Because of the variety of graphical characters (letters) which the Unicode tables
allow, it is necessary for the user to have a means for keyboard input. Unfortunately, in
most cases either the keys on the keyboard are not enough or the already defined keyboards
are not suitable.
In these cases the CLaRK System suggests the following solution. The user can define
his/her own keyboard maps, i.e. for each key on the keyboard a different character can be
attached. There are 94 keys available for mapping. For identification of each key, its
ASCII character is used (which coincides with the beginning of the Unicode). It
is a default for the specific machine architecture. The keyboard maps are
represented as sets of pairs. Each pair is responsible for one key. It has two elements:
the default character and the code of the new attached character from the Unicode table.
And when a newly defined keyboard is activated and some key is pressed, its character is
searched for in the set of char-code pairs. If there is such a pair found, then the second
element is taken and according to it a new character is retrieved from the Unicode table
and is visualized on the screen. If there is no such a pair, then the same character
appears on the screen.
There are two keyboards default for the system - English (the hardware system
keyboard) and Bulgarian Phonetic (auxiliary). Both are fixed and cannot be modified.
When the system works there are always two active keyboards.

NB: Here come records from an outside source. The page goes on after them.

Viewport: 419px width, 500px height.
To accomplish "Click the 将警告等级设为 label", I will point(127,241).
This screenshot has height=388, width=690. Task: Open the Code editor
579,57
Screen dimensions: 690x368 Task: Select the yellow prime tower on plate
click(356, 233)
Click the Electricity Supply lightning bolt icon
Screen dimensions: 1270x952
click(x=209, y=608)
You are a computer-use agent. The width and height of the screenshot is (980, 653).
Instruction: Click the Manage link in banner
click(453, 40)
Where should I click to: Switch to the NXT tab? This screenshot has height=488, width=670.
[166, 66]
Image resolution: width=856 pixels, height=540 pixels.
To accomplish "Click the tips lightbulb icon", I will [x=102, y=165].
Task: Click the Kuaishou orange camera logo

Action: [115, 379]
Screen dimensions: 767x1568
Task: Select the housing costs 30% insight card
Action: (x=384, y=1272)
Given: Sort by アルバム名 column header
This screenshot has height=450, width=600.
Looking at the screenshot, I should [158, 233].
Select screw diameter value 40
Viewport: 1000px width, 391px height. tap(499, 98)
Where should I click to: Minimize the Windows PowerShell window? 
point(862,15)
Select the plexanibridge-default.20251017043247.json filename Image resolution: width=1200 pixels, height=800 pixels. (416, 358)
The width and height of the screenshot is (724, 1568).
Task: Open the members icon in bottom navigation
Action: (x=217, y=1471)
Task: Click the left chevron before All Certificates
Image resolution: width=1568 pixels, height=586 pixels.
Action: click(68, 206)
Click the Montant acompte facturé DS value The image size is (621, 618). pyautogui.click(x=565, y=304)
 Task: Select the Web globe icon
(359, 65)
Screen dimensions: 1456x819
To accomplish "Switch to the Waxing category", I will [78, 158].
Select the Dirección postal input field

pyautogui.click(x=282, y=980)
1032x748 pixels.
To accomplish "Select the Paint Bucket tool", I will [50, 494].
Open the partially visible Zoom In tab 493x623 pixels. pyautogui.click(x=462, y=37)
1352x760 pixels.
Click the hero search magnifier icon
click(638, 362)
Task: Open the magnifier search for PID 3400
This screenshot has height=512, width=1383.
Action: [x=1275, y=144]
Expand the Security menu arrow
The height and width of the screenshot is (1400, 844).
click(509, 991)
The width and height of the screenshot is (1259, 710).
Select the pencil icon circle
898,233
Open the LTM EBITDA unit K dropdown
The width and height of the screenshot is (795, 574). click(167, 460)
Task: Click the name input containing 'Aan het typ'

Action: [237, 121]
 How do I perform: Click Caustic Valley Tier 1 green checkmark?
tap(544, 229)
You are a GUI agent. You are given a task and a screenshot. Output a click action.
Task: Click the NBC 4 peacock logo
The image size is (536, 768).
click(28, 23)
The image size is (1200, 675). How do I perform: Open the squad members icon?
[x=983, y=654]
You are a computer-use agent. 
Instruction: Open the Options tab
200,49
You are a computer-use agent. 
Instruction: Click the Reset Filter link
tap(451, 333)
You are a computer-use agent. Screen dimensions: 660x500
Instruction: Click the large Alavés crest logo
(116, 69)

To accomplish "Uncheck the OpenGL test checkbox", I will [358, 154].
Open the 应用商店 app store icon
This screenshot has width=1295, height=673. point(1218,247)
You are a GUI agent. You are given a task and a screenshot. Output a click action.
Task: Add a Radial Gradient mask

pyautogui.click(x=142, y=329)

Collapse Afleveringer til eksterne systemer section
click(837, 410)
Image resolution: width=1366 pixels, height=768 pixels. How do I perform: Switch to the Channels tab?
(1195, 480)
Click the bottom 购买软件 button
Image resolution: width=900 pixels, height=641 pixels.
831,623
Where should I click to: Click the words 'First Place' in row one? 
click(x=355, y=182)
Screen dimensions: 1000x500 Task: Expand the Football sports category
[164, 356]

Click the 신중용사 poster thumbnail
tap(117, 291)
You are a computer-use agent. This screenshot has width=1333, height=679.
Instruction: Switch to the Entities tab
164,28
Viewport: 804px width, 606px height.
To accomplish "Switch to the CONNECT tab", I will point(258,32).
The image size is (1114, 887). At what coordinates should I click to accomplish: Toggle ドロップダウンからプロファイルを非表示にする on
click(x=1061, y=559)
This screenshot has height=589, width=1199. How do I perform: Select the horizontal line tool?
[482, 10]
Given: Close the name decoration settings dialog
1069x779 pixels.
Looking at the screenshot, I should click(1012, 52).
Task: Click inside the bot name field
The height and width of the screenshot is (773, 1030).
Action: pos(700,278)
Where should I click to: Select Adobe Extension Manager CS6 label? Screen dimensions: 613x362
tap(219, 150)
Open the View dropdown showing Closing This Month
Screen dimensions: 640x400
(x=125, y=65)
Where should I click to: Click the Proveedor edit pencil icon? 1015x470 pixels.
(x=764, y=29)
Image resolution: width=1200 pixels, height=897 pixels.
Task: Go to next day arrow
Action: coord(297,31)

The two keyboards
can be switched on alternatively by the key combination <Ctrl>+<Left Shift>.
Also there is an indicator on the toolbar, which shows the currently used keyboard. If the indicator
is red colored and the sign is Aux, it means that the auxiliary one is in use. Otherwise it
is green colored with a sign Lat. A switch can be performed also by clicking on the
When this item is selected, the Keyboard Manager window appears. The initial view of the
manager is presented below:
The manager dialog window contains three subparts: Keyboard Preview, Unicode Table
Preview and Control Panel. A keyboard for editing can be selected from Current Keyboard
at the right top of the dialog.
This is the table on the left side of the window (with the white background). It shows
the current state of the auxiliary keyboard. Each row in it represents a pair from the
keyboard map. The first column contains the characters of the hardware default keyboard.
It is not editable. The second column contains the codes of the newly attached characters.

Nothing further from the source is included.